» Work item:
Output the entries exactly.

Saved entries
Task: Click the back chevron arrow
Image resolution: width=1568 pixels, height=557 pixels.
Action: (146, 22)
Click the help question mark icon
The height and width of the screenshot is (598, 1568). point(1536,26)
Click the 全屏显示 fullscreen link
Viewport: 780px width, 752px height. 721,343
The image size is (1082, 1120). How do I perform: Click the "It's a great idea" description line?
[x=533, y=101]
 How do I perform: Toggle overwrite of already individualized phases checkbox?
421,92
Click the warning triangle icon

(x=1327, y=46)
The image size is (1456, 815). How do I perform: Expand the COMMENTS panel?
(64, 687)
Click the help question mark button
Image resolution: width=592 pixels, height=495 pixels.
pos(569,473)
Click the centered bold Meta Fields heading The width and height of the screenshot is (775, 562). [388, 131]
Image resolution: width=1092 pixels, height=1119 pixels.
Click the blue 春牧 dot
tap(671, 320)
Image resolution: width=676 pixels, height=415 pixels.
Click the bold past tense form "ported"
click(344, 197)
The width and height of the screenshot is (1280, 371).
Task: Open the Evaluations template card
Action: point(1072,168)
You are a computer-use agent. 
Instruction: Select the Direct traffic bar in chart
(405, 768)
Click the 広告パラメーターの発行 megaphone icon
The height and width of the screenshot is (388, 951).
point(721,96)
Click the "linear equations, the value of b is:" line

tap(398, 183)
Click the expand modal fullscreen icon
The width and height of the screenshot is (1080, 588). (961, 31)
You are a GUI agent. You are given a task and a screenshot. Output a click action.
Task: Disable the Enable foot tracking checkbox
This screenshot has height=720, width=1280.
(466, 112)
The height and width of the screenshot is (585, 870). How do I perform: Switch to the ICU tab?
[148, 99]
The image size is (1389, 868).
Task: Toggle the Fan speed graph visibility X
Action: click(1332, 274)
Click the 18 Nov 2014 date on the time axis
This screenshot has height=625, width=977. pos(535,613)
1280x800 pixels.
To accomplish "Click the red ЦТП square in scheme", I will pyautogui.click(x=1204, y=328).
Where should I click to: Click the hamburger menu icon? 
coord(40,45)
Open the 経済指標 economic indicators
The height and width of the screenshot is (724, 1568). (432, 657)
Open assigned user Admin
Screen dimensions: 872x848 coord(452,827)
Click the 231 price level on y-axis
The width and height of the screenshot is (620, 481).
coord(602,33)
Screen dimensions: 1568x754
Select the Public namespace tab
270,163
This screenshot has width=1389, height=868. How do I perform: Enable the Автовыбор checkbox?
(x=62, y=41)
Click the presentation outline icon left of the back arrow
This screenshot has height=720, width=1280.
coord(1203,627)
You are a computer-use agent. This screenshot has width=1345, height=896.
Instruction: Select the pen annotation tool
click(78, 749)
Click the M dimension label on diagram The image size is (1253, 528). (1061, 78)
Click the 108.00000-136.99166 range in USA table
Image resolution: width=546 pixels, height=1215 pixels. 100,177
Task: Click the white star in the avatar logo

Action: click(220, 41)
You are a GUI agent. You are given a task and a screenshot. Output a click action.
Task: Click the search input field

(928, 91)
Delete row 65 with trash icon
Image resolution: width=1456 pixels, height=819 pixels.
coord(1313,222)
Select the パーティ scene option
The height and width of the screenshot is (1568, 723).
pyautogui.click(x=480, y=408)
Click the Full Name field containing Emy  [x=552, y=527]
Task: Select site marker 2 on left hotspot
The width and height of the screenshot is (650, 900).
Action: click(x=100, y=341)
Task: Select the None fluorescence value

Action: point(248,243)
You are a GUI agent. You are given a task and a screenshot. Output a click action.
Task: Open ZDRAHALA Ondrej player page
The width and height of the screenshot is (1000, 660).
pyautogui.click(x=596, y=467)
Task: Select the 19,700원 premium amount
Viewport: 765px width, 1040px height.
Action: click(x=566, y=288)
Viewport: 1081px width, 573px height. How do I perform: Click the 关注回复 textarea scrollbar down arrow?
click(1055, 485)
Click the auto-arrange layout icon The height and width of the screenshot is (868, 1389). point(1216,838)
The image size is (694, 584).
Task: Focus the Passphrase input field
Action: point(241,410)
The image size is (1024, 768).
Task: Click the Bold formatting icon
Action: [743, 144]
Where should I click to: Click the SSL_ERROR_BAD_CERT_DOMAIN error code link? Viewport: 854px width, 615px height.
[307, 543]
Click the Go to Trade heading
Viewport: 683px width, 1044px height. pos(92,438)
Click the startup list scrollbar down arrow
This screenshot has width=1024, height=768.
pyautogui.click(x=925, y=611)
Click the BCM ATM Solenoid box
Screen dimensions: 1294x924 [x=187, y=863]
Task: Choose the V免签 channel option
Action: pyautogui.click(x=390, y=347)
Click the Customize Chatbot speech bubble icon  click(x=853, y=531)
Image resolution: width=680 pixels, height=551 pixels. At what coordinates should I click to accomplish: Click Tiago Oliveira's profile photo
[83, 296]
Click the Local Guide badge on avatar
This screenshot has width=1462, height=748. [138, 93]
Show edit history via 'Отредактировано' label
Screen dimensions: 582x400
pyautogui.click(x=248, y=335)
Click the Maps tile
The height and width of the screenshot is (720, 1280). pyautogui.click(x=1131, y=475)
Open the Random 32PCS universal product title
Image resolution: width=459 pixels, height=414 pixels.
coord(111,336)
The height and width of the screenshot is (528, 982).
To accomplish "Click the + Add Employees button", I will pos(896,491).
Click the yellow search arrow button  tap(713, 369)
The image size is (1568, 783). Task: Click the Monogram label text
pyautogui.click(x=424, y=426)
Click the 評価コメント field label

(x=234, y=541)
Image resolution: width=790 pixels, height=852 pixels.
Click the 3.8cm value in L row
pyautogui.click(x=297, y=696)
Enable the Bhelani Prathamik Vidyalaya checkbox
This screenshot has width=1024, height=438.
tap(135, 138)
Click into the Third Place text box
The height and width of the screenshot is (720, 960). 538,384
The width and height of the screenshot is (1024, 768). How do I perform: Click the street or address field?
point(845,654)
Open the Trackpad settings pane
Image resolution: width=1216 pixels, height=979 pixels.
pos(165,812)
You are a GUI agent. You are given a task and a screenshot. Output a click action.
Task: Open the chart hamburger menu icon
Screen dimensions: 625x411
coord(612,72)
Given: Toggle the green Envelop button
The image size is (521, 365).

» Answer section:
Task: Click the back chevron arrow
Image resolution: width=1568 pixels, height=557 pixels.
Action: (146, 22)
Click the help question mark icon
The height and width of the screenshot is (598, 1568). point(1536,26)
Click the 全屏显示 fullscreen link
Viewport: 780px width, 752px height. 721,343
The image size is (1082, 1120). How do I perform: Click the "It's a great idea" description line?
[x=533, y=101]
 How do I perform: Toggle overwrite of already individualized phases checkbox?
421,92
Click the warning triangle icon

(x=1327, y=46)
The image size is (1456, 815). How do I perform: Expand the COMMENTS panel?
(64, 687)
Click the help question mark button
Image resolution: width=592 pixels, height=495 pixels.
pos(569,473)
Click the centered bold Meta Fields heading The width and height of the screenshot is (775, 562). [388, 131]
Image resolution: width=1092 pixels, height=1119 pixels.
Click the blue 春牧 dot
tap(671, 320)
Image resolution: width=676 pixels, height=415 pixels.
Click the bold past tense form "ported"
click(344, 197)
The width and height of the screenshot is (1280, 371).
Task: Open the Evaluations template card
Action: point(1072,168)
You are a computer-use agent. 
Instruction: Select the Direct traffic bar in chart
(405, 768)
Click the 広告パラメーターの発行 megaphone icon
The height and width of the screenshot is (388, 951).
point(721,96)
Click the "linear equations, the value of b is:" line

tap(398, 183)
Click the expand modal fullscreen icon
The width and height of the screenshot is (1080, 588). (961, 31)
You are a GUI agent. You are given a task and a screenshot. Output a click action.
Task: Disable the Enable foot tracking checkbox
This screenshot has height=720, width=1280.
(466, 112)
The height and width of the screenshot is (585, 870). How do I perform: Switch to the ICU tab?
[148, 99]
The image size is (1389, 868).
Task: Toggle the Fan speed graph visibility X
Action: click(1332, 274)
Click the 18 Nov 2014 date on the time axis
This screenshot has height=625, width=977. pos(535,613)
1280x800 pixels.
To accomplish "Click the red ЦТП square in scheme", I will pyautogui.click(x=1204, y=328).
Where should I click to: Click the hamburger menu icon? 
coord(40,45)
Open the 経済指標 economic indicators
The height and width of the screenshot is (724, 1568). (432, 657)
Open assigned user Admin
Screen dimensions: 872x848 coord(452,827)
Click the 231 price level on y-axis
The width and height of the screenshot is (620, 481).
coord(602,33)
Screen dimensions: 1568x754
Select the Public namespace tab
270,163
This screenshot has width=1389, height=868. How do I perform: Enable the Автовыбор checkbox?
(x=62, y=41)
Click the presentation outline icon left of the back arrow
This screenshot has height=720, width=1280.
coord(1203,627)
You are a computer-use agent. This screenshot has width=1345, height=896.
Instruction: Select the pen annotation tool
click(78, 749)
Click the M dimension label on diagram The image size is (1253, 528). (1061, 78)
Click the 108.00000-136.99166 range in USA table
Image resolution: width=546 pixels, height=1215 pixels. 100,177
Task: Click the white star in the avatar logo

Action: click(220, 41)
You are a GUI agent. You are given a task and a screenshot. Output a click action.
Task: Click the search input field

(928, 91)
Delete row 65 with trash icon
Image resolution: width=1456 pixels, height=819 pixels.
coord(1313,222)
Select the パーティ scene option
The height and width of the screenshot is (1568, 723).
pyautogui.click(x=480, y=408)
Click the Full Name field containing Emy  [x=552, y=527]
Task: Select site marker 2 on left hotspot
The width and height of the screenshot is (650, 900).
Action: click(x=100, y=341)
Task: Select the None fluorescence value

Action: point(248,243)
You are a GUI agent. You are given a task and a screenshot. Output a click action.
Task: Open ZDRAHALA Ondrej player page
The width and height of the screenshot is (1000, 660).
pyautogui.click(x=596, y=467)
Task: Select the 19,700원 premium amount
Viewport: 765px width, 1040px height.
Action: click(x=566, y=288)
Viewport: 1081px width, 573px height. How do I perform: Click the 关注回复 textarea scrollbar down arrow?
click(1055, 485)
Click the auto-arrange layout icon The height and width of the screenshot is (868, 1389). point(1216,838)
The image size is (694, 584).
Task: Focus the Passphrase input field
Action: point(241,410)
The image size is (1024, 768).
Task: Click the Bold formatting icon
Action: [743, 144]
Where should I click to: Click the SSL_ERROR_BAD_CERT_DOMAIN error code link? Viewport: 854px width, 615px height.
[307, 543]
Click the Go to Trade heading
Viewport: 683px width, 1044px height. pos(92,438)
Click the startup list scrollbar down arrow
This screenshot has width=1024, height=768.
pyautogui.click(x=925, y=611)
Click the BCM ATM Solenoid box
Screen dimensions: 1294x924 [x=187, y=863]
Task: Choose the V免签 channel option
Action: pyautogui.click(x=390, y=347)
Click the Customize Chatbot speech bubble icon  click(x=853, y=531)
Image resolution: width=680 pixels, height=551 pixels. At what coordinates should I click to accomplish: Click Tiago Oliveira's profile photo
[83, 296]
Click the Local Guide badge on avatar
This screenshot has width=1462, height=748. [138, 93]
Show edit history via 'Отредактировано' label
Screen dimensions: 582x400
pyautogui.click(x=248, y=335)
Click the Maps tile
The height and width of the screenshot is (720, 1280). pyautogui.click(x=1131, y=475)
Open the Random 32PCS universal product title
Image resolution: width=459 pixels, height=414 pixels.
coord(111,336)
The height and width of the screenshot is (528, 982).
To accomplish "Click the + Add Employees button", I will pos(896,491).
Click the yellow search arrow button  tap(713, 369)
The image size is (1568, 783). Task: Click the Monogram label text
pyautogui.click(x=424, y=426)
Click the 評価コメント field label

(x=234, y=541)
Image resolution: width=790 pixels, height=852 pixels.
Click the 3.8cm value in L row
pyautogui.click(x=297, y=696)
Enable the Bhelani Prathamik Vidyalaya checkbox
This screenshot has width=1024, height=438.
tap(135, 138)
Click into the Third Place text box
The height and width of the screenshot is (720, 960). 538,384
The width and height of the screenshot is (1024, 768). How do I perform: Click the street or address field?
point(845,654)
Open the Trackpad settings pane
Image resolution: width=1216 pixels, height=979 pixels.
pos(165,812)
You are a GUI agent. You are given a task and a screenshot. Output a click action.
Task: Open the chart hamburger menu icon
Screen dimensions: 625x411
coord(612,72)
Given: Toggle the green Envelop button
The image size is (521, 365).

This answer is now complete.